Hierarchical Deep Reinforcement Learning for Continuous Robot Control
Hierarchical Reinforcement Learning (HRL) solves complex tasks at different levels of temporal abstraction using the knowledge in different trained experts. This project will investigate and research novel HRL algorithms and apply them to multiple robotic domains, ie the algorithms should be agnostic to different domains and robotic platforms/tasks.
This project aims to learn multiple different skills, innovate new hierarchical structures and training procedures in order to coordinate different learned skills for solving new tasks that have never been seen before. More specifically, this project will study how to generate and add new expert skills using the HRL framework, and to make the whole framework expandable and adapting the existing skills on the fly.

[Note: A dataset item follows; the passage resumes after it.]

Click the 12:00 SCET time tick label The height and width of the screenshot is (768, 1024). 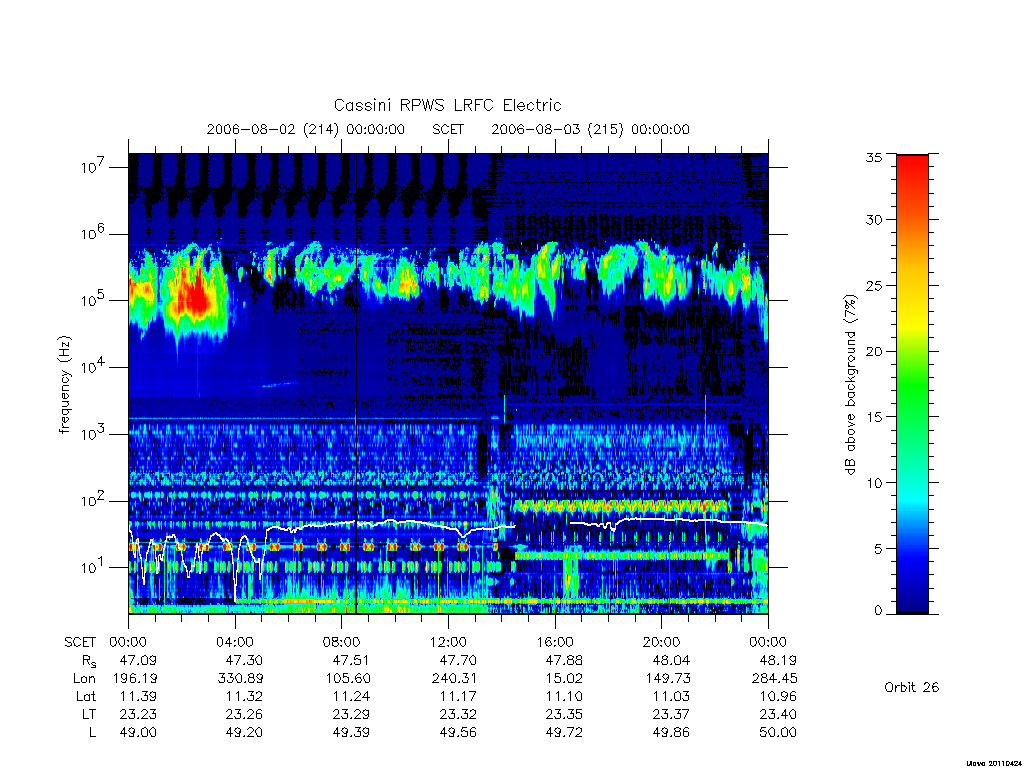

Another key aspect of the research of such hierarchical structure is to explore efficient and effective ways to integrate Robot Vision into the controls of dynamic and flexible motor skills. For example, based on images and camera feeds, to answer how to extract decision variables for discrete decision-making and extract state variables for continuous robot control.
We will leverage the research by building on our existing work on (1) Parallelization of Physics simulation and deep reinforcement learning; (2) Optimization-based whole-body control and human-robot motion re-targeting; and (3) multi-expert learning algorithms.
The research work also involves the subdomains in (1) Multimodal human-robot interface for demonstrations of complex motor skills and interaction skills; (2) Human-robot and robot-robot interactions, collaborative human-robot teaming operation; (3) Exploration of new means of sensing techniques to enable complex control and decision making.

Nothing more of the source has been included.